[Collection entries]
--- START ---

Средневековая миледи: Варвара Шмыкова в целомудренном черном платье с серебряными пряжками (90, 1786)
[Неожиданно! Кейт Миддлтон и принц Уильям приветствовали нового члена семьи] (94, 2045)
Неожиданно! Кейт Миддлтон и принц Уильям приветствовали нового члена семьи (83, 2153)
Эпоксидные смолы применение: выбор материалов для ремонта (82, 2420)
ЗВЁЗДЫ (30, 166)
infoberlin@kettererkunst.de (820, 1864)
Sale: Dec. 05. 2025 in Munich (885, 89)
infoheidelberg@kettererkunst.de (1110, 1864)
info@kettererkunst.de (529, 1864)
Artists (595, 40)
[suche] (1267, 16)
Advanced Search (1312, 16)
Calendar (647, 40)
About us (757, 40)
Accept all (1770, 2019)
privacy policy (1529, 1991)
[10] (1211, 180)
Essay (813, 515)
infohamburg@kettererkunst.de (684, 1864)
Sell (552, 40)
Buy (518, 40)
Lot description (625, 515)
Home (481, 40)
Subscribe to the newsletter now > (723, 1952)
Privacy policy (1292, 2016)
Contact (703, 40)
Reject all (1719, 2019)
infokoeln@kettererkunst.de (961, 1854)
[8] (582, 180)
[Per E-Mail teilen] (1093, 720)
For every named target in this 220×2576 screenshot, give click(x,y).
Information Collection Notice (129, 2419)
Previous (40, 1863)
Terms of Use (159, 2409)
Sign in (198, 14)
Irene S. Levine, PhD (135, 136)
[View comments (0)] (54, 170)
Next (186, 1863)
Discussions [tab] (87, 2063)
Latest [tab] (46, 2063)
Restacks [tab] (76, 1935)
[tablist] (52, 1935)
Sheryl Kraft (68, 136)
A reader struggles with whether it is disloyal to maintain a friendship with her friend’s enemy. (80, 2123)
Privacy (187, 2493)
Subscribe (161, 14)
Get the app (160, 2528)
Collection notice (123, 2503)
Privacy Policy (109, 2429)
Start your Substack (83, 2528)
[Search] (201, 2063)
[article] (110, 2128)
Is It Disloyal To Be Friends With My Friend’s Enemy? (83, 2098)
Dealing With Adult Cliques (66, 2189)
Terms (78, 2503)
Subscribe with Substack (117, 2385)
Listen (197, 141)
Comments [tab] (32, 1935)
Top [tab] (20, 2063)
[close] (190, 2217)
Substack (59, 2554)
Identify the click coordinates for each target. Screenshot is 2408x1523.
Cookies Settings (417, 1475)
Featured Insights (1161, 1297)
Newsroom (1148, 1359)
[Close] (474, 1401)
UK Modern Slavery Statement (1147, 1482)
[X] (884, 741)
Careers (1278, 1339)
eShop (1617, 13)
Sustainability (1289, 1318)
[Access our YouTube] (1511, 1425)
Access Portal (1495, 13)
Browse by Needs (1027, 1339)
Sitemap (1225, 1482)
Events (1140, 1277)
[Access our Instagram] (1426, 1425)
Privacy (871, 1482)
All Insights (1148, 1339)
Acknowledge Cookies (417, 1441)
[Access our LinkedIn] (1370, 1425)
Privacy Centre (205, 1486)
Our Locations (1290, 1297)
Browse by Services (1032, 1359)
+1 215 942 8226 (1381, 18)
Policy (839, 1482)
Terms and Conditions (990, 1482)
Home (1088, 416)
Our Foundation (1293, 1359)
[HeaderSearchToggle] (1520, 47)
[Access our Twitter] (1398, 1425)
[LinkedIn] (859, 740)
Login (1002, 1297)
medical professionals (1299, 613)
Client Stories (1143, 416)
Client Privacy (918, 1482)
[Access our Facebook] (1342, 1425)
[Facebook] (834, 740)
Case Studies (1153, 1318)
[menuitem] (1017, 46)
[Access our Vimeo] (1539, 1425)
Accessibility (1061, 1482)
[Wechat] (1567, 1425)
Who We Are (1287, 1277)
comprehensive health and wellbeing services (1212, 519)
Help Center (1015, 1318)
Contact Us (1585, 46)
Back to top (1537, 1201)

--- END ---

WORK TASK:
Could you restate word for word the lines above from the one containing "Lot description (625, 515)" through the one containing "Sign in (198, 14)", both included, and nothing else?

PROBLEM SOLUTION:
Lot description (625, 515)
Home (481, 40)
Subscribe to the newsletter now > (723, 1952)
Privacy policy (1292, 2016)
Contact (703, 40)
Reject all (1719, 2019)
infokoeln@kettererkunst.de (961, 1854)
[8] (582, 180)
[Per E-Mail teilen] (1093, 720)
For every named target in this 220×2576 screenshot, give click(x,y).
Information Collection Notice (129, 2419)
Previous (40, 1863)
Terms of Use (159, 2409)
Sign in (198, 14)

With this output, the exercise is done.